Danger Years for Homeowners


Some Realty Realities courtesy Bryant Nielson,
of 1st Metropolitan Mortgage in Tenafly:

Delinquencies peak the third and fourth years of mortgages.

It is reported that although borrowers are often told that the first year is the hardest, delinquencies have historically reached their highest points during the third and fourth years of mortgages.

There are a few forces at play: After years of strained budgets, borrowers may have little in savings to draw on to handle a crisis; this is also the period when major repairs begin to crop up; finally, many home buyers go through life changes, including starting a family.

The number of Americans affected by the coming danger years could be huge. It is further reported that half of all mortgage loans are three years old or less. Nearly $3 trillion in mortgages originated in 2002, $4 trillion in 2003 and $3 trillion again in 2004. Many were refis, but there were also record totals of new purchases as well.

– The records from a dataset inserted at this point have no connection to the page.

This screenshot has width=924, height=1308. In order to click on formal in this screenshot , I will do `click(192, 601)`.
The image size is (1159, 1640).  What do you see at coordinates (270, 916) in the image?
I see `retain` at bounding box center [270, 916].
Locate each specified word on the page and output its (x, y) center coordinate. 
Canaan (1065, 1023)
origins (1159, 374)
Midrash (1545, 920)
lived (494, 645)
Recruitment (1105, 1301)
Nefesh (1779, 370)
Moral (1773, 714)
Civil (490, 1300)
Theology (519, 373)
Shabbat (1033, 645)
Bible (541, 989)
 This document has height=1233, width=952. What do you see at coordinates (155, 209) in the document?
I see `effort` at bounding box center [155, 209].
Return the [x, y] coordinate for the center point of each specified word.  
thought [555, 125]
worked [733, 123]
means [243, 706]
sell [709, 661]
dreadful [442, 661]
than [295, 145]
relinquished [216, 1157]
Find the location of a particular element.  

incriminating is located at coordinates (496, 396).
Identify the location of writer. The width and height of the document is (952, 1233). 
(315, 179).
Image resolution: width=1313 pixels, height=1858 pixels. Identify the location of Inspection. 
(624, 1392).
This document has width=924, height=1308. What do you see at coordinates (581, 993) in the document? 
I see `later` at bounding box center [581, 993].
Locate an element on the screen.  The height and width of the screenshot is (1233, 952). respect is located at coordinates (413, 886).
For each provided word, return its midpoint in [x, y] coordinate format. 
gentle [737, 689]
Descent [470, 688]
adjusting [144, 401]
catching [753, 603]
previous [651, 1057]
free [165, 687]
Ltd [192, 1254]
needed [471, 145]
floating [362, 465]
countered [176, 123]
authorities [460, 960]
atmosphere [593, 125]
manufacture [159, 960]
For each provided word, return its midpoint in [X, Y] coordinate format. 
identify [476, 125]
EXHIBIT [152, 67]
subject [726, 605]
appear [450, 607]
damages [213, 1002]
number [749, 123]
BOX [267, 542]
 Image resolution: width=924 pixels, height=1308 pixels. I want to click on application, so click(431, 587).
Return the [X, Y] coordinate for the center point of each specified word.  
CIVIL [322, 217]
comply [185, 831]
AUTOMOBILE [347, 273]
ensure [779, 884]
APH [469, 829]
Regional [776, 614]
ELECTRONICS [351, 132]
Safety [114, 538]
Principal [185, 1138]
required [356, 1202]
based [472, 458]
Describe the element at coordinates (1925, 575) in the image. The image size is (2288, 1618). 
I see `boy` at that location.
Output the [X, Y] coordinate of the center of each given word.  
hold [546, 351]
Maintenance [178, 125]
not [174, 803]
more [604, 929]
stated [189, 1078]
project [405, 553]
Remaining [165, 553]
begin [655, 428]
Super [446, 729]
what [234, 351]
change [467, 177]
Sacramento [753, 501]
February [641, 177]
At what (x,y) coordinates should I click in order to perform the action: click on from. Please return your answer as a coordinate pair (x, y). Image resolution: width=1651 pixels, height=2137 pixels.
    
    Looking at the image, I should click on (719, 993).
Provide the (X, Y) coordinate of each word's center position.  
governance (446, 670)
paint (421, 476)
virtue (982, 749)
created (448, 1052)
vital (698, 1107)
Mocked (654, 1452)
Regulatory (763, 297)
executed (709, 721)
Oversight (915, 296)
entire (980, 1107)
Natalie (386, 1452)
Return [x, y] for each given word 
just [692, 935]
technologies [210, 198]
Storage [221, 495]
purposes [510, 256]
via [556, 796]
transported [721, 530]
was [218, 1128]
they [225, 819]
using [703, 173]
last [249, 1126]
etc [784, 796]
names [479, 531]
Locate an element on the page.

In addition, many of these transactions involved risky loans, such as interest-only ARMs and no-down payment loans.

A recent report found that the median new home buyer put down just 2 percent in 2005. Forty-three percent put down no money at all. And according to SMR Research, some 25 percent of loans were interest-only, do nothing to reduce the debt on the house.

Lenders used to offer interest-only loans to only the best credit-quality prospects and that is no longer true.

Adjustable rate loans accounted for nearly half, by dollar volume, of loans issued in 2004 and 2005. Because interest rates have risen and are expected to increase further, those loans will adjust upward and monthly payments will be higher.

With a $200,000 loan adjusting upward from 4 percent to 6 percent, the monthly bill would increase to about $1,200 from $955.

Yet most homeowners are safe. 35 percent of all homeowners carry no mortgages at all and another 50 percent have traditional fixed-rate loans, which leaves only 15 percent of all homeowners at risk.

It I also pointed out that some who have opted for nontraditional mortgages are affluent and choose these products to free up cash for more lucrative investments. The risk to these financially savvy individuals is low; most can pay off their mortgages any time.

Furthermore, those who bought a few years ago when real estate was hot, may already be in safe territory, as the value of their homes has grown enough that they now have enough equity to ride out financial storms.

But even if the percentages of borrowers who may go into default remains modest, even an increase of a few percentage points can add up to millions of households.

Big price gains are ending
And housing seems to be headed, if not into a decline, at least into a period of much more stable, slower growth. The median home is predicted to inch up by only a few percent in 2006, according to NAR. In many markets, prices may fall. Home buyers cannot count on increasing home equity to bail them out of tight situations.